[Source records]
Segment Open
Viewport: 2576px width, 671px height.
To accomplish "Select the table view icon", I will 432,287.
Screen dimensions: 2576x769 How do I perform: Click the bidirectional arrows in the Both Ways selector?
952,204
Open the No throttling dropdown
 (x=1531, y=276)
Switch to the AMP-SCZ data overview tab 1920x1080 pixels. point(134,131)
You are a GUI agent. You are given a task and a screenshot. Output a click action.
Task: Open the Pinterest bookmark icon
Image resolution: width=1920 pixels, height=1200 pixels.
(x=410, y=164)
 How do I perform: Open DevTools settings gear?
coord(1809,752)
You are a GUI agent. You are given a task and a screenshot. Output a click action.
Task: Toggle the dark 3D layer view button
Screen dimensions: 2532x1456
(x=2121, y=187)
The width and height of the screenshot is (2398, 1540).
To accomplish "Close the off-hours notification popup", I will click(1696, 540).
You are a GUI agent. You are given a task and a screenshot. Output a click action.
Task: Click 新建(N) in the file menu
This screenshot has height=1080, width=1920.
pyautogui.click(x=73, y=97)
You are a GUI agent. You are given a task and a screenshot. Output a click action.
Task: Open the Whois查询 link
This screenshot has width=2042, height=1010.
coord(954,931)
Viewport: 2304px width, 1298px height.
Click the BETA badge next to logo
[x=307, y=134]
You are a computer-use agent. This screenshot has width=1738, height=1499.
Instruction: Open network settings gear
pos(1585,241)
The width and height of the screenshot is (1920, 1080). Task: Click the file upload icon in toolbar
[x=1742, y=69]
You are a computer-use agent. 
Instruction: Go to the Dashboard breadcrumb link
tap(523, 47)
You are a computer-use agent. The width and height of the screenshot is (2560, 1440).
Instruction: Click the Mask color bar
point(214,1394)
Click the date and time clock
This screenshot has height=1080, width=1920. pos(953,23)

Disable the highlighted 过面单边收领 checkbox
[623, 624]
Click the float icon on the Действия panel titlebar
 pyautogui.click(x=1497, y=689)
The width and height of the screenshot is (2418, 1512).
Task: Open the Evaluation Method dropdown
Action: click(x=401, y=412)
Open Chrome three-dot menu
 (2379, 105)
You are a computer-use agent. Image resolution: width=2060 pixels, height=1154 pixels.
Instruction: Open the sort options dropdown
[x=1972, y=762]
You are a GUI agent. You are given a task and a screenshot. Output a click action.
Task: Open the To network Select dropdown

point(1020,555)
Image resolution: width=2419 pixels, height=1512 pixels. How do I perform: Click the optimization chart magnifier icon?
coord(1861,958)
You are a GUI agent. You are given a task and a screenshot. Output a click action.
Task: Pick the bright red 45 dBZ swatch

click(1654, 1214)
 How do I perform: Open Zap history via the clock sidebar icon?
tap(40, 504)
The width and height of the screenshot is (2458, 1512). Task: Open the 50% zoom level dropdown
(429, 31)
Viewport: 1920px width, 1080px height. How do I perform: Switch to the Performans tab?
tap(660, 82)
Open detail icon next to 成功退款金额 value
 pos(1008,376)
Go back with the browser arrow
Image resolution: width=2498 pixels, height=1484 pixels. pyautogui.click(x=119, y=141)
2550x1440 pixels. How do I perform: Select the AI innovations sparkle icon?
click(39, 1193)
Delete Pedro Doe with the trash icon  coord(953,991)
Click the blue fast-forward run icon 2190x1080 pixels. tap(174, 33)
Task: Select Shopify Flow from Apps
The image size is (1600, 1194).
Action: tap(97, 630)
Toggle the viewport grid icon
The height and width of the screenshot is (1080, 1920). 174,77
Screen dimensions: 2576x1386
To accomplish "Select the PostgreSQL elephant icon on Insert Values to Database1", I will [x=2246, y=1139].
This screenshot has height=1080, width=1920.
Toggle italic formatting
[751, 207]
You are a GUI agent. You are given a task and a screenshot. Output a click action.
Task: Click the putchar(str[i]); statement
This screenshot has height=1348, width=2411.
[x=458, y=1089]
Segment Closed
Required work -> Every entry must be output again exactly as it was given.

Written reply ->
Viewport: 2576px width, 671px height.
To accomplish "Select the table view icon", I will 432,287.
Screen dimensions: 2576x769 How do I perform: Click the bidirectional arrows in the Both Ways selector?
952,204
Open the No throttling dropdown
 (x=1531, y=276)
Switch to the AMP-SCZ data overview tab 1920x1080 pixels. point(134,131)
You are a GUI agent. You are given a task and a screenshot. Output a click action.
Task: Open the Pinterest bookmark icon
Image resolution: width=1920 pixels, height=1200 pixels.
(x=410, y=164)
 How do I perform: Open DevTools settings gear?
coord(1809,752)
You are a GUI agent. You are given a task and a screenshot. Output a click action.
Task: Toggle the dark 3D layer view button
Screen dimensions: 2532x1456
(x=2121, y=187)
The width and height of the screenshot is (2398, 1540).
To accomplish "Close the off-hours notification popup", I will click(1696, 540).
You are a GUI agent. You are given a task and a screenshot. Output a click action.
Task: Click 新建(N) in the file menu
This screenshot has height=1080, width=1920.
pyautogui.click(x=73, y=97)
You are a GUI agent. You are given a task and a screenshot. Output a click action.
Task: Open the Whois查询 link
This screenshot has width=2042, height=1010.
coord(954,931)
Viewport: 2304px width, 1298px height.
Click the BETA badge next to logo
[x=307, y=134]
You are a computer-use agent. This screenshot has width=1738, height=1499.
Instruction: Open network settings gear
pos(1585,241)
The width and height of the screenshot is (1920, 1080). Task: Click the file upload icon in toolbar
[x=1742, y=69]
You are a computer-use agent. 
Instruction: Go to the Dashboard breadcrumb link
tap(523, 47)
You are a computer-use agent. The width and height of the screenshot is (2560, 1440).
Instruction: Click the Mask color bar
point(214,1394)
Click the date and time clock
This screenshot has height=1080, width=1920. pos(953,23)

Disable the highlighted 过面单边收领 checkbox
[623, 624]
Click the float icon on the Действия panel titlebar
 pyautogui.click(x=1497, y=689)
The width and height of the screenshot is (2418, 1512).
Task: Open the Evaluation Method dropdown
Action: click(x=401, y=412)
Open Chrome three-dot menu
 (2379, 105)
You are a computer-use agent. Image resolution: width=2060 pixels, height=1154 pixels.
Instruction: Open the sort options dropdown
[x=1972, y=762]
You are a GUI agent. You are given a task and a screenshot. Output a click action.
Task: Open the To network Select dropdown

point(1020,555)
Image resolution: width=2419 pixels, height=1512 pixels. How do I perform: Click the optimization chart magnifier icon?
coord(1861,958)
You are a GUI agent. You are given a task and a screenshot. Output a click action.
Task: Pick the bright red 45 dBZ swatch

click(1654, 1214)
 How do I perform: Open Zap history via the clock sidebar icon?
tap(40, 504)
The width and height of the screenshot is (2458, 1512). Task: Open the 50% zoom level dropdown
(429, 31)
Viewport: 1920px width, 1080px height. How do I perform: Switch to the Performans tab?
tap(660, 82)
Open detail icon next to 成功退款金额 value
 pos(1008,376)
Go back with the browser arrow
Image resolution: width=2498 pixels, height=1484 pixels. pyautogui.click(x=119, y=141)
2550x1440 pixels. How do I perform: Select the AI innovations sparkle icon?
click(39, 1193)
Delete Pedro Doe with the trash icon  coord(953,991)
Click the blue fast-forward run icon 2190x1080 pixels. tap(174, 33)
Task: Select Shopify Flow from Apps
The image size is (1600, 1194).
Action: tap(97, 630)
Toggle the viewport grid icon
The height and width of the screenshot is (1080, 1920). 174,77
Screen dimensions: 2576x1386
To accomplish "Select the PostgreSQL elephant icon on Insert Values to Database1", I will [x=2246, y=1139].
This screenshot has height=1080, width=1920.
Toggle italic formatting
[751, 207]
You are a GUI agent. You are given a task and a screenshot. Output a click action.
Task: Click the putchar(str[i]); statement
This screenshot has height=1348, width=2411.
[x=458, y=1089]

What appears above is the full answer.